I hate to speak ill of a child, even a fictional one, but this is one egotistical, little brat—an entirely unlikeable twerp. I don't know where he gets it from, as the movie has no consideration for his family beyond endowing them with the traits most likely for a comic look at childhood (bullying older brother, absent-minded father, ill-defined mother, and cute-as-a-button baby bro), but some necessary therapy later in life and perhaps his participation in a sociological study on the early development of sociopathic tendencies is foreseeable.

The kid is the creation of author Jeff Kinney, whose character started off as an illustrated web novel and turned into a book series. Maybe the material works better on the page, without the illusion of reality, and accompanied by simple drawings, which are recreated here in our ill-chosen hero's dreaming perception of life. Maybe it does, but after watching Diary of a Wimpy Kid, I'm none too inclined to find out.

Greg Heffley (Zachary Gordon, who is as good as the role allows) is his name. He's just entering middle school and finding out that most of the kids in his grades have hit puberty over the summer, leaving him one of the smallest students around. Despite his older brother's (Devon Bostick) advice to stay under the radar, Greg's ultimate desire for this time in his life is to become popular, one of the Class Favorites in the school yearbook.

To achieve this goal, he will join the cool clubs, like wrestling (which is nothing like he watches on TV) and drama (uh, ok), avoid losers like his old friend freckly Fregley (Grayson Russell) and the wise-beyond-her-years editor of the school paper Angie (Chloë Grace Moretz), and try to teach his best friend Rowley (Robert Capron) the ways of popularity.

Greg's arrogance is one thing, but then there's his misanthropy. His favorite game is to throw a football at Rowley while his best friend rides a tricycle. It is not, needless to say, Rowley's favorite game. Greg never allows himself to be the target; he's always the one throwing the ball. Does he want to hurt his friend? Since that's the only point of the game and he always takes on the role of the thrower, the answer must be yes.

He does hurt Rowley, sending the poor kid flying in the air, breaking his hand in the process. Rowley starts to become popular when all the girls want to sign his cast. Greg can't stand the attention lavished on his friend and has no idea why no one appreciates what he did. He's irritated that Rowley doesn't thank him for breaking the hand and putting him in a position to be popular.

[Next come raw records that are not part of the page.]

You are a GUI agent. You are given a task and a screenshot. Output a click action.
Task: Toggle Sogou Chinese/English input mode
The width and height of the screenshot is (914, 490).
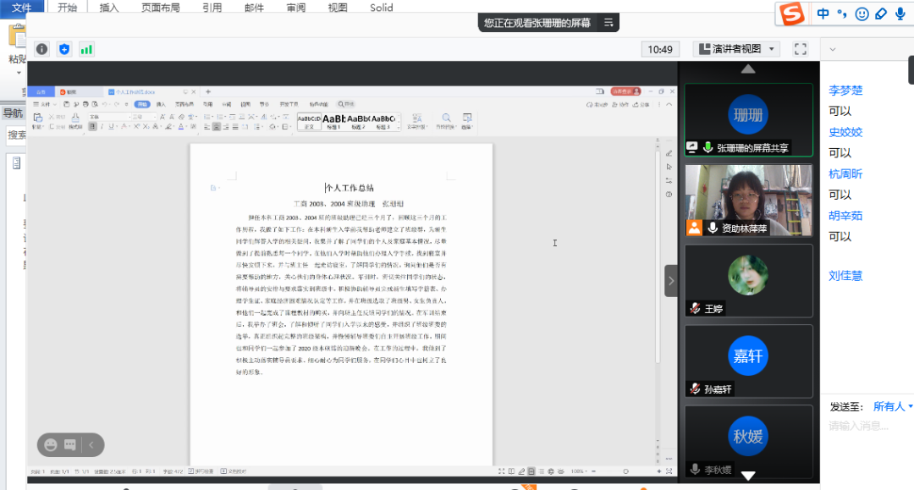[x=823, y=14]

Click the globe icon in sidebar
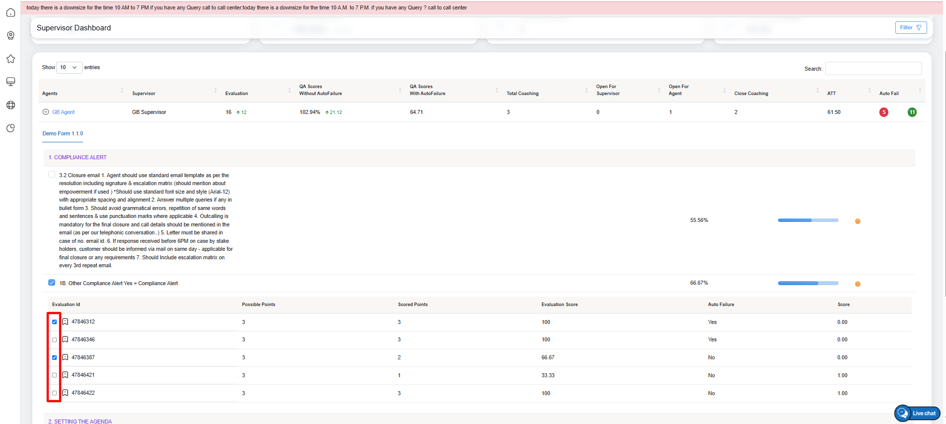click(10, 105)
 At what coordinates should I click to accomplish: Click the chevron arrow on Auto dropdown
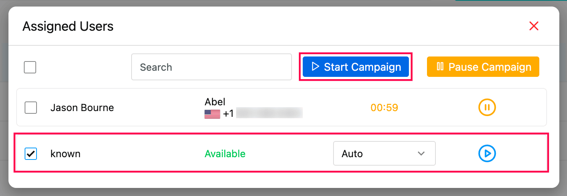[x=421, y=154]
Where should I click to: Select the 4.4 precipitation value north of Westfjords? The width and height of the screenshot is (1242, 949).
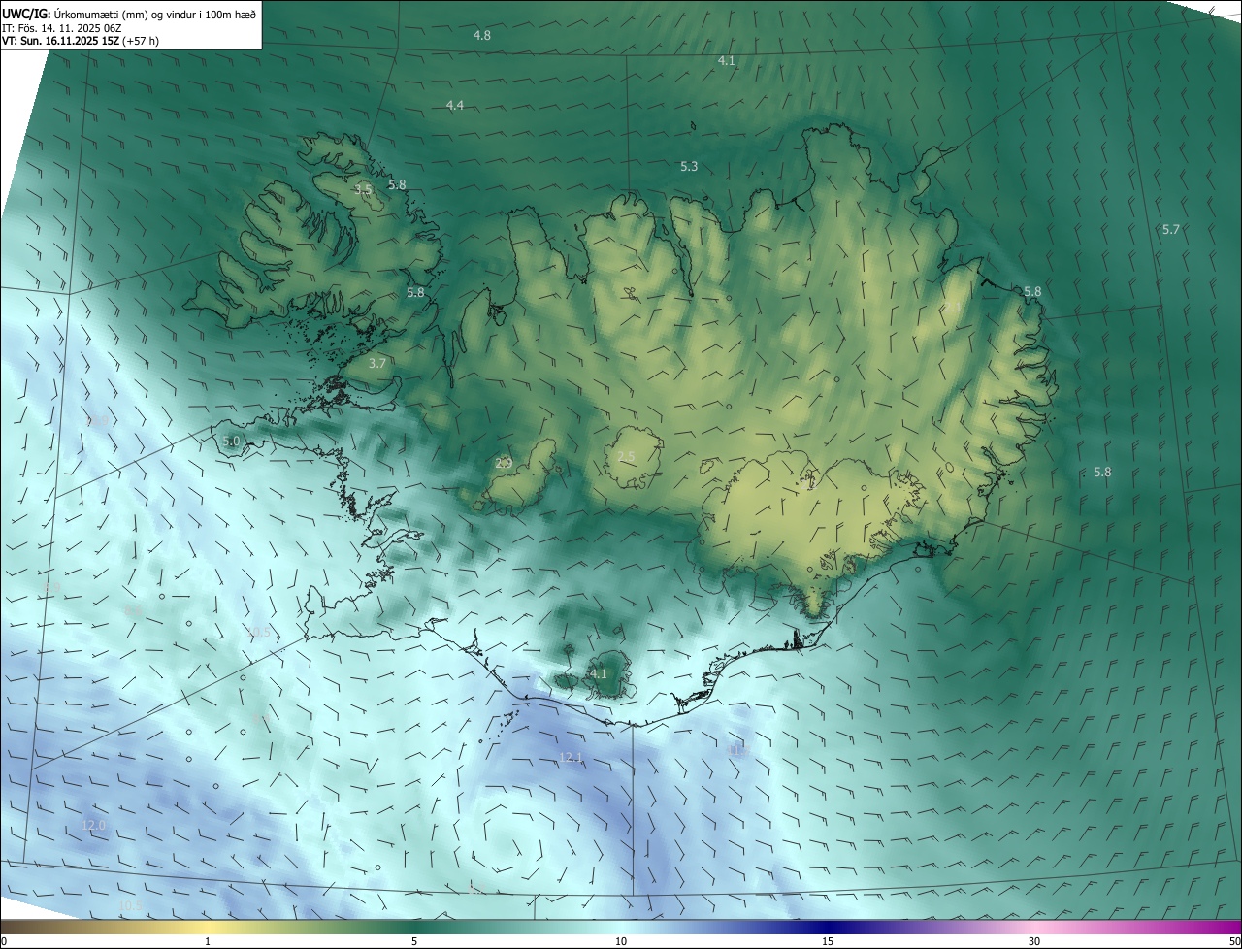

This is the kind of logic at which Greg excels. His focus on reputation overshadows all and everyone else.  He maintains a list of his and his fellow classmates' position on the chart of popularity, setting high standards for himself and watching as he tumbles to the bottom of the list while Rowley rises. Greg also urinates—accidentally, of course—on his older brother. The movie has an obsession with the disgusting, PG-friendly bodily functions and fluids, and a piece of moldy cheese sitting on the basketball court.

Apart from the occasionally crass material and unsympathetic protagonist, there are some elements and characters that could have worked as a better center. Rowley is a likeable enough kid, definitely closer to the traditional meaning of "wimpy" than Greg, and his ability to entirely miss the point of what it means to be popular is amusing. Also in that realm are Angie and the smallest student in the class Chirag (Karan Brar), who is constantly picked on, tells the story of the curse of the moldy cheese, and sums up his experience in middle school in a simple line with precise delivery.

They are here, and yet, Diary of a Wimpy Kid insists on attempting to sympathize with Greg.  Of course, he learns a Lesson about the error of his ways and learns something resembling humility, but by that point, after all he's done, it's too late. He's just insufferable.